The Dutch-Norwegian offshore solar company and maritime research institute MARIN have received a €3.2 million subsidy from the Netherlands Enterprise Agency, RVO, for the Steady Seas research programme. Together, they will develop the basic design of SolarDuck’s Offshore Floating Power & Utility Hub: a floating platform that combines solar generation, energy storage, communications, and other utilities for remote offshore assets.

A platform instead of a cable

The proposed hub is intended as a redeployable offshore power station. Rather than relying on shore-based electricity, it would generate renewable power directly near subsea systems or remote installations.

That could be particularly relevant for carbon capture and storage, offshore monitoring and subsea tie-back projects. In these cases, the infrastructure required to deliver power can become a significant contributor to the project's overall cost and complexity.

SolarDuck believes its platform could reduce the need for long cable connections, vessel movements and diesel-powered generation. That would not only cut emissions but could also improve the business case for offshore projects that are currently difficult or expensive to develop.

“As offshore energy activity moves further from shore, the need for reliable in-field power is becoming increasingly important,” SolarDuck says. “The Offshore Floating Power & Utility Hub is designed to offer an alternative: a redeployable offshore platform that generates renewable power where it is needed.”

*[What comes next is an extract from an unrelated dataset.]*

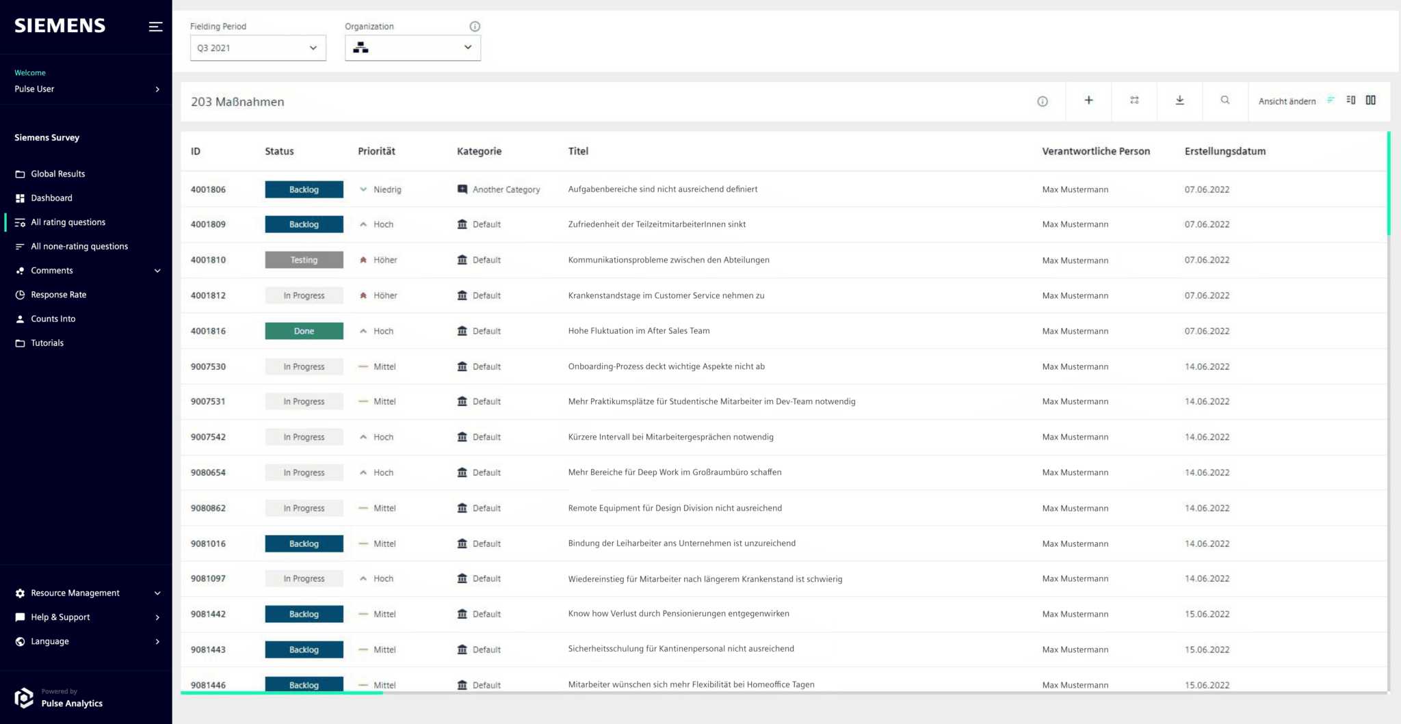Image resolution: width=1401 pixels, height=724 pixels.
Task: Go to Response Rate in sidebar
Action: click(x=58, y=295)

Built on North Sea experience

Steady Seas builds on SolarDuck’s earlier Merganser project, a floating solar demonstrator in the Dutch North Sea. The new programme will use data and lessons from that project to develop a platform specifically designed for single-platform offshore applications.

SolarDuck leads the system design and integration. MARIN will study the platform’s hydrodynamic behaviour through simulations and basin tests. The research will examine mooring, motion, structural loads, wave response and the interaction between the floating hub and subsea infrastructure.

“Steady Seas allows us to take the lessons learned from building and testing Merganser in the North Sea and apply them to a design tailored for single-platform offshore applications,” says Don Hoogendoorn, CTO of SolarDuck. “The technical challenges of powering assets far offshore are significant, from mooring and motion behaviour to integration with subsea infrastructure. This programme gives us the means to engineer and validate robust answers before the solution is deployed at sea.”

For MARIN, the project underlines that offshore floating solar needs to be treated as a serious maritime system, not simply as solar panels at sea. “Within Steady Seas, MARIN will investigate the impact of the topology on behaviour and hydrodynamic coefficients,” says William Otto of MARIN. “It will also assess the impact of extreme wave conditions on structural loading, including wave build-up beneath the platform.”

Towards real offshore deployment

The subsidy covers the research and validation phase. SolarDuck’s next ambition is to bring the concept into real offshore operations through Joint Industry Projects with industry partners. Those demonstrations will have to prove that the platform can reliably generate power, support communications and help control remote assets in demanding offshore conditions.

That is the larger promise behind Steady Seas. The offshore economy is moving further from land, while its systems are becoming more connected and electricity-dependent. SolarDuck and MARIN are working on the possibility that, instead of extending another cable to shore, some of that infrastructure can be powered from a floating hub above the waves.